Traffic is back big time and the roads to our beaches are just as busy as they were before the pandemic.

Wharf Road is already a hot mess on a hot weekend, as traffic crawls alongside the harbour at a fifth of the legal limit of 30 kmh. And watch it, the police are patrolling regularly.

Hunter Street is not much better than Wharf Road, with the light rail gobbling up half the street and disappointed families from the west thinking a bolt down Merewether Street will provide a strategy for a sneak attack.

Nah.

Much of the traffic into and from the beaches has moved onto King Street, although good luck my friend turning from Hunter Street into Darby Street. That right-turn light might allow three vehicles through before switching to amber - providing the driver at the front of the turning lane on Hunter is paying attention.

Is there another traffic light in the Hunter that turns from green to amber more quickly than Hunter into Darby? Is it broken? Fifteen seconds tops.

This muddle was a gift from the Andrew Constance led TfNSW. The exiting Minister for Transport - another one leaving the sinking ship that is the NSW Coalition - never really warmed to Newcastle, what with ungrateful media and their pesky questions. Never provided a business plan for the light rail and slammed by the Auditor-General in a brutal assessment of the light rail project.

To be fair, there were people who liked Constance. Overseas train and ferry suppliers loved him. His electorate received a $44 million cruise ship wharf at Eden.

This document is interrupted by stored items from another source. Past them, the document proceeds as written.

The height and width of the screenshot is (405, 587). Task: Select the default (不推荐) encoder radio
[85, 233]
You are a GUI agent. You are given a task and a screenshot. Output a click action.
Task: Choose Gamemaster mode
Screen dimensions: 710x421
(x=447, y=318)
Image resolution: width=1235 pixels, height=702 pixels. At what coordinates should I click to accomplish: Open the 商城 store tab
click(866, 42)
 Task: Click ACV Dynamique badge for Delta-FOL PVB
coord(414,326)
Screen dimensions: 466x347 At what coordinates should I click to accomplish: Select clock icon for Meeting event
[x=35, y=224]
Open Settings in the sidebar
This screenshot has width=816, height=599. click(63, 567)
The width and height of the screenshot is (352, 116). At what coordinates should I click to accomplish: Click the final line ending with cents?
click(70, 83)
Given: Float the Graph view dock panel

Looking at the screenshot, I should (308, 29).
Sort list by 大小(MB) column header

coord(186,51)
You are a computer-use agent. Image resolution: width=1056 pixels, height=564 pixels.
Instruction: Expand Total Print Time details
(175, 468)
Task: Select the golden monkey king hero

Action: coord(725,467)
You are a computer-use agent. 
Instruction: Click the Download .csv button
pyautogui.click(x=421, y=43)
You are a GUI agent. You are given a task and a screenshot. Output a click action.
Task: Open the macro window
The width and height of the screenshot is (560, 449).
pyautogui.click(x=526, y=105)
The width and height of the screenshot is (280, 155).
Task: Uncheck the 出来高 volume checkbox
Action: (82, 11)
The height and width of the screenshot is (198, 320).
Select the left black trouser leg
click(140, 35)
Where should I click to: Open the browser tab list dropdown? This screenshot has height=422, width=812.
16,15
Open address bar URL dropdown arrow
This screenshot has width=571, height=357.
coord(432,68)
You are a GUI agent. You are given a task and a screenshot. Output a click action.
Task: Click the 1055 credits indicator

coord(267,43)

Constance was also liked by developers. He saw no conflict of interest in referring to DOMA boss Jure Domazet as a "long-time uni mate" when he announced the Store site sale in 2018, a site for which DOMA paid a $10 consideration.

UNI PALS: Andrew Constance with Doma boss Jure Domazet In Newcastle in 2018 to announce the future of the Store site.

A land transfer document dated October 14, 2019, shows the Hunter and Central Coast Development Corporation transferred the Stewart Avenue site to Doma for the "consideration of $10.00". As part of the deal, Doma had to build the bus interchange on the Store site and give it to the government. Property data websites, including Pricefinder, also list the land sale at $10.

Noice.

It's impossible to discuss traffic flows to Newcastle beaches and ocean baths without mentioning the changes to the key routes that have occurred over the past six or seven years and whether motorists should pay for parking at or near the beaches.

Not before a council election next month, they shouldn't. That's crazy talk.

If there's one thing that makes an otherwise calm and rational Novocastrian blow up deluxe, it's having to pay for parking.

CoN's Parking Plan On Our Streets was adopted in February 2021, with the implementation plan outlining a range of short, medium and long term actions commencing from July 2021.

A number of strategic traffic roles which were also a part of the parking plan have been recruited, with staff having just started or about to commence in roles.

Old mate Percy Reckons - who adores a CoNspiracy theory - will bang on to anyone within ear shot that approximately 800 numbered plates installed along Scenic Drive, Henderson Drive, Merewether Baths, Merewether Beach, Dixon Park, Bar Beach, Strzelecki Lookout and Newcastle Baths will usher in fees for parking.

I'd be surprised if that doesn't happen in the near future, but not until after the council election is in the rear-vision mirror.

A CoN spokesperson says the plates are actually smart parking sensors that will provide real-time data to the Easypark app and the City of Newcastle app. The integration of this data to the apps is still being worked out - and one can only hope it's better worked out than the eventually abandoned resident parking system fiasco from a couple of years ago - but will allow motorists to use their smart phone to better know where a park is available.

And it will be operational this summer. Will it stop the conga line of vehicles from Honeysuckle around Shortland Esplanade to the Newcastle Police Station or the crawl around Merewether and Scenic Drive?

I doubt it. Only paid parking will slow that hot mess down.